BEGIN Extracted data

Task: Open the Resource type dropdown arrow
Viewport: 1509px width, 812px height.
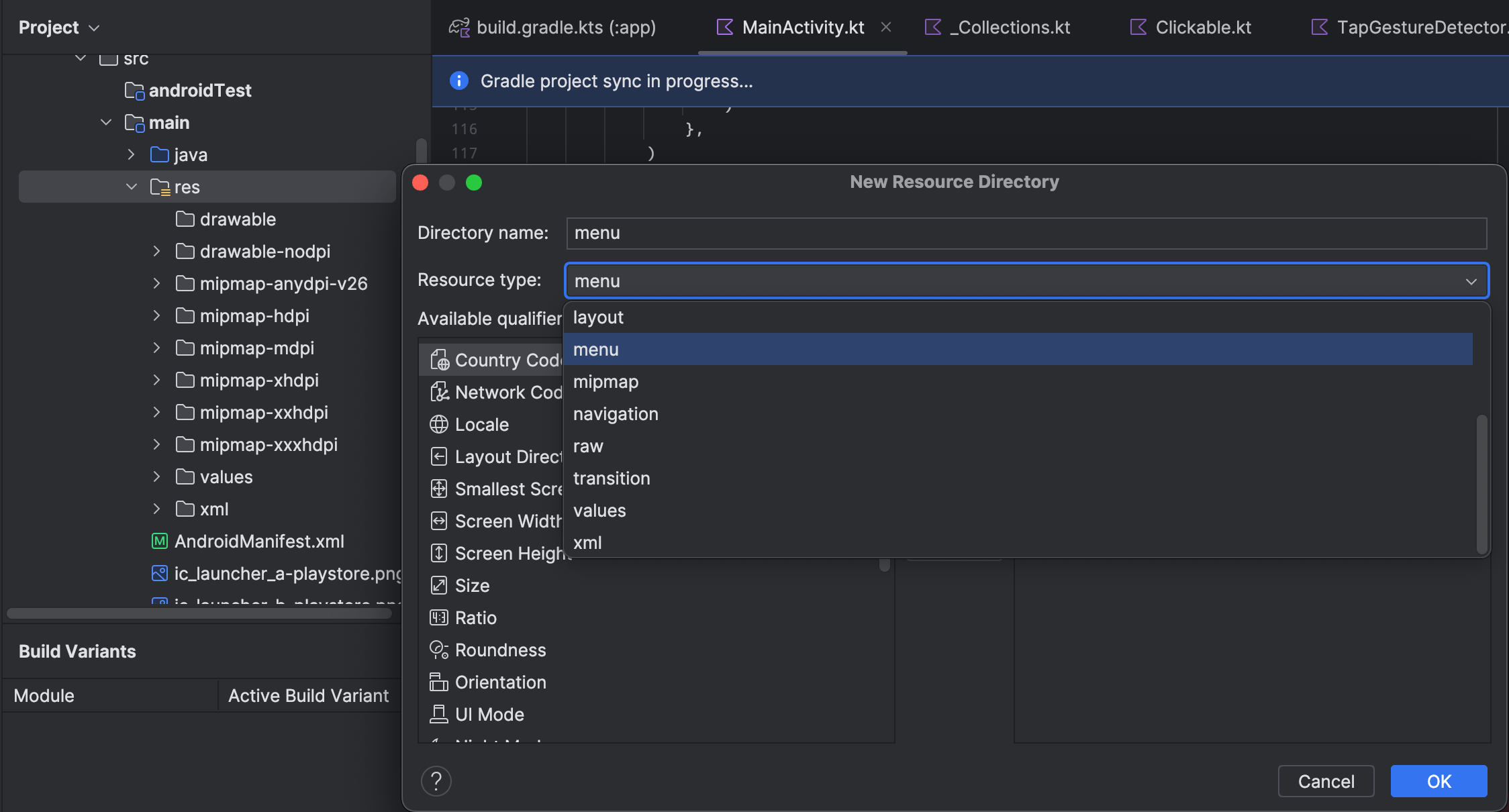Action: 1471,281
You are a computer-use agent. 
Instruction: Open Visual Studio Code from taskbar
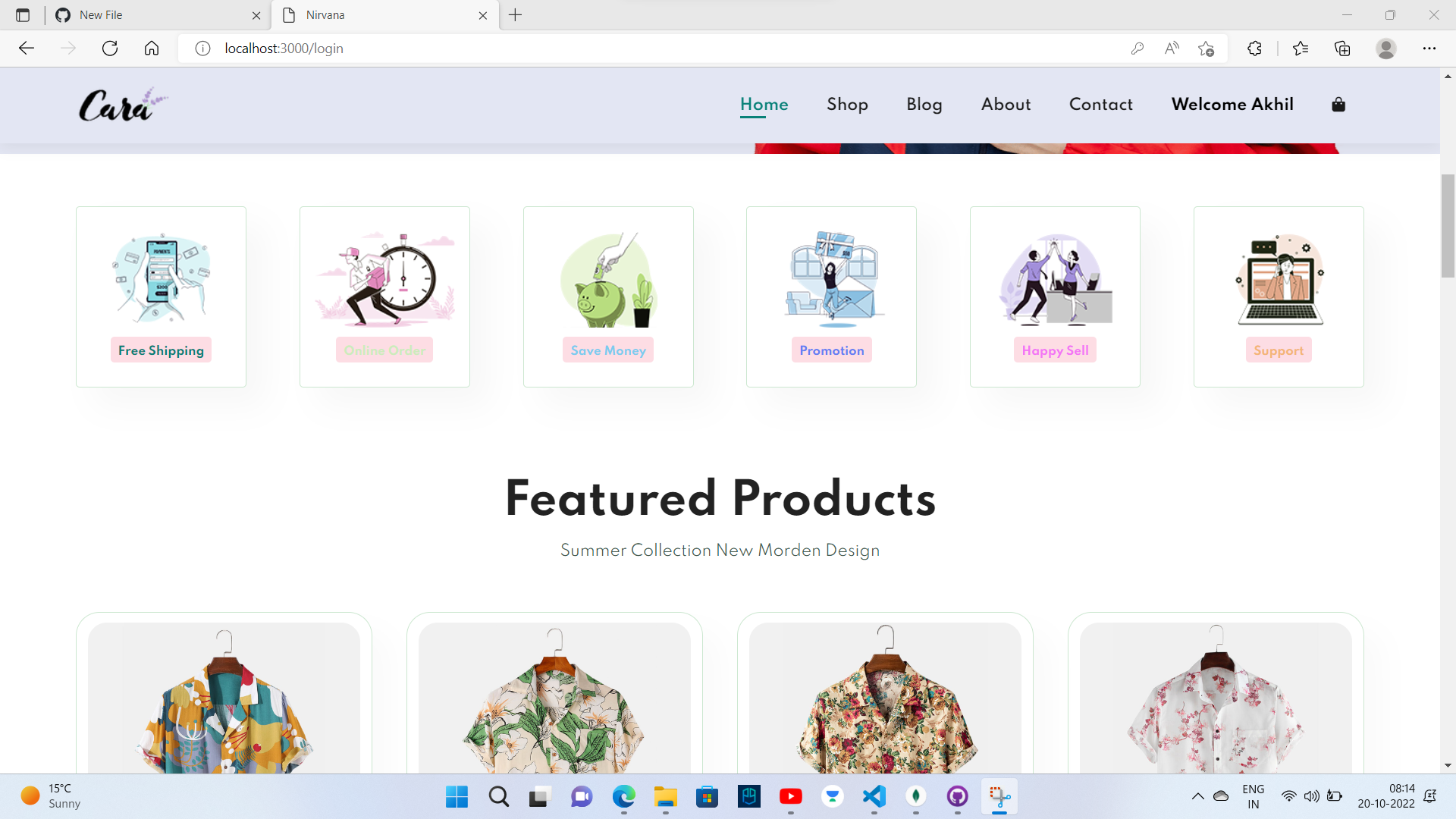click(874, 796)
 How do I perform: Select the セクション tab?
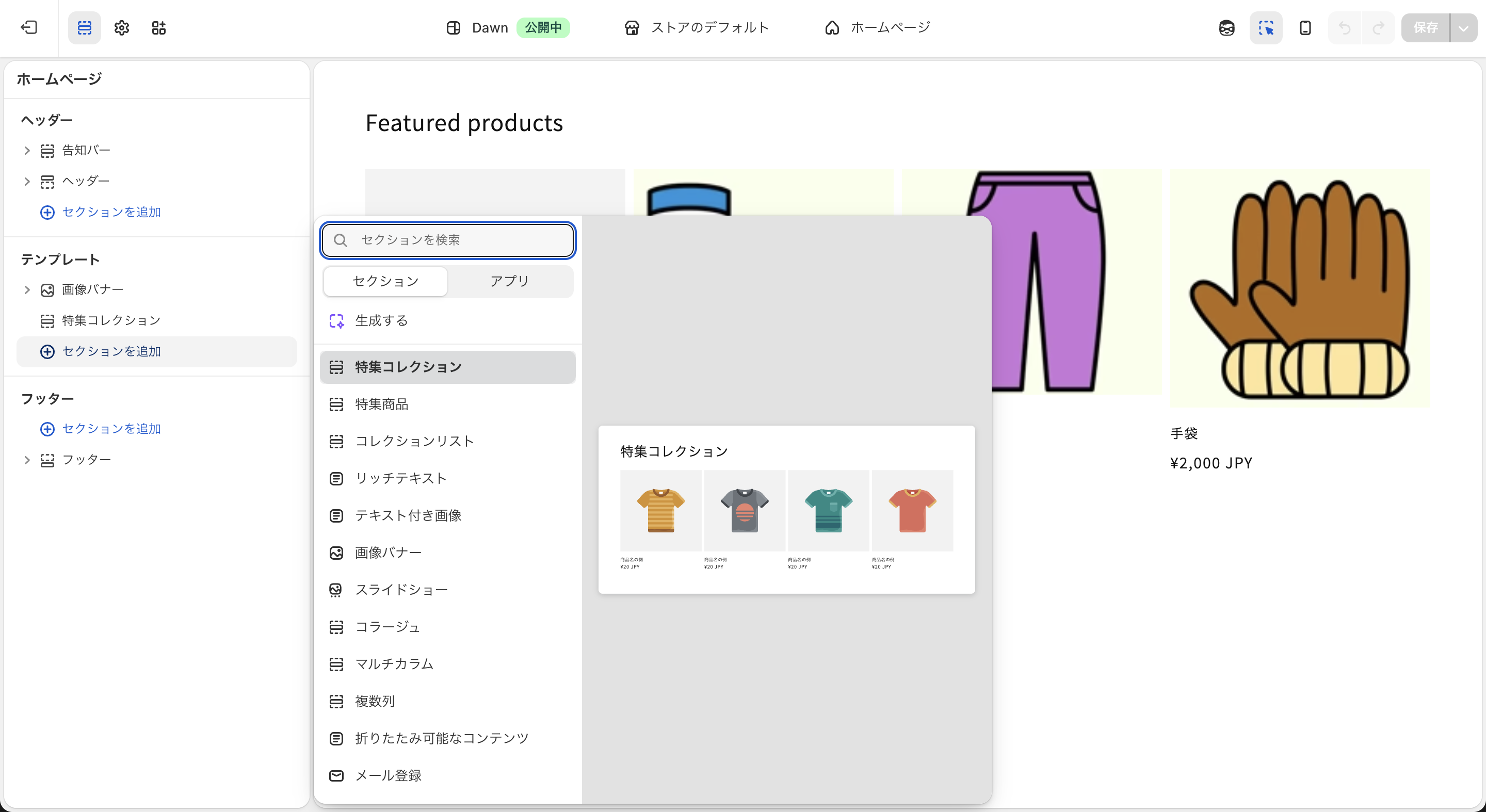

END Extracted data

> [Task objective] Without altering a word, return all of the records above and leave out their pictures.

> [Result below]
Task: Open the Resource type dropdown arrow
Viewport: 1509px width, 812px height.
Action: 1471,281
You are a computer-use agent. 
Instruction: Open Visual Studio Code from taskbar
click(874, 796)
 How do I perform: Select the セクション tab?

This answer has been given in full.